誤解2:「連結すれば数字は単純合算でよい」→ 正しくは、内部取引消去と未実現利益の消去を行わないと、グループ内の売買が二重計上されたままになります。
誤解3:「非支配株主持分は負債に近いもの」→ 正しくは、連結BSの純資産の部に区分計上される資本項目です。
日本実務での扱い
日本基準では、企業会計基準委員会(ASBJ)が公表する「連結財務諸表に関する会計基準」において、議決権比率だけでなく実質的な支配関係の有無で連結範囲を判定する支配力基準が採用されています。IFRS(IFRS Foundationが公表する基準)も「支配」の概念を基礎とする点は共通していますが、判定の詳細な要件には差異があるため、IFRS任意適用会社の連結範囲を日本基準の会社と単純比較する際は注意が必要です。有価証券報告書には連結の範囲に関する注記があり、EDINETで確認できます(2026年8月時点)。
面接・モデルテストで問われるポイント
Q:連結財務諸表で「当期純利益」と「親会社株主に帰属する当期純利益」を分けて表示するのはなぜか説明してください。
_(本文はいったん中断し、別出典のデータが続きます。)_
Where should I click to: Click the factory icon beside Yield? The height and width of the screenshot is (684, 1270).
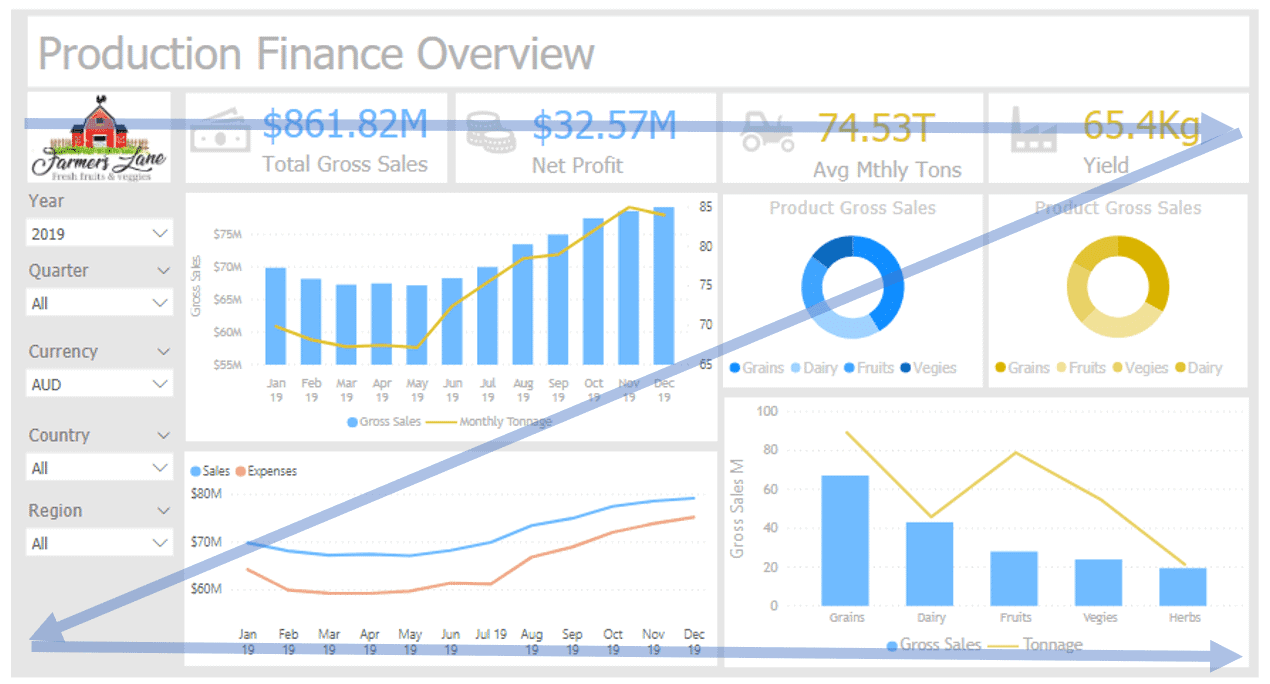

「連結の当期純利益にはグループ全体(子会社の非支配株主の取り分も含む)の利益が含まれますが、親会社の株主にとって実質的な取り分は非支配株主持分を除いた部分だけです。ROEやEPSなど株主の視点で企業を評価する指標は、親会社株主に帰属する当期純利益をベースに計算する必要があるため、両者を区別して開示します。」
深掘りでは「持分法適用会社と連結子会社の会計処理の違い」が定番です。
よくある質問(FAQ)
Q. 持分法適用会社と連結子会社はどう違いますか?
A. 連結子会社は売上高・費用などすべての項目を合算して消去処理を行いますが、持分法適用会社(関連会社等)はPL上「持分法による投資損益」として純額を一行で反映するだけで、個別の科目は合算しません。
Q. のれんはどの段階で計上されますか?
A. 支配獲得日に、取得原価と子会社の識別可能純資産の公正価値評価額との差額として計上されます。その後は定期的に償却または減損テストの対象になります。
出典・参考(2026-08-25確認)
- ASBJ・企業会計基準委員会「連結財務諸表に関する会計基準」 https://www.asb-j.jp/
- IFRS Foundation(連結に関する基準の概要) https://www.ifrs.org/
- EDINET(有価証券報告書の連結の範囲に関する注記) https://disclosure2.edinet-fsa.go.jp/
※本記事は教育目的の一般的な解説であり、法務・税務・投資助言ではありません。設例は理解のための架空数値です。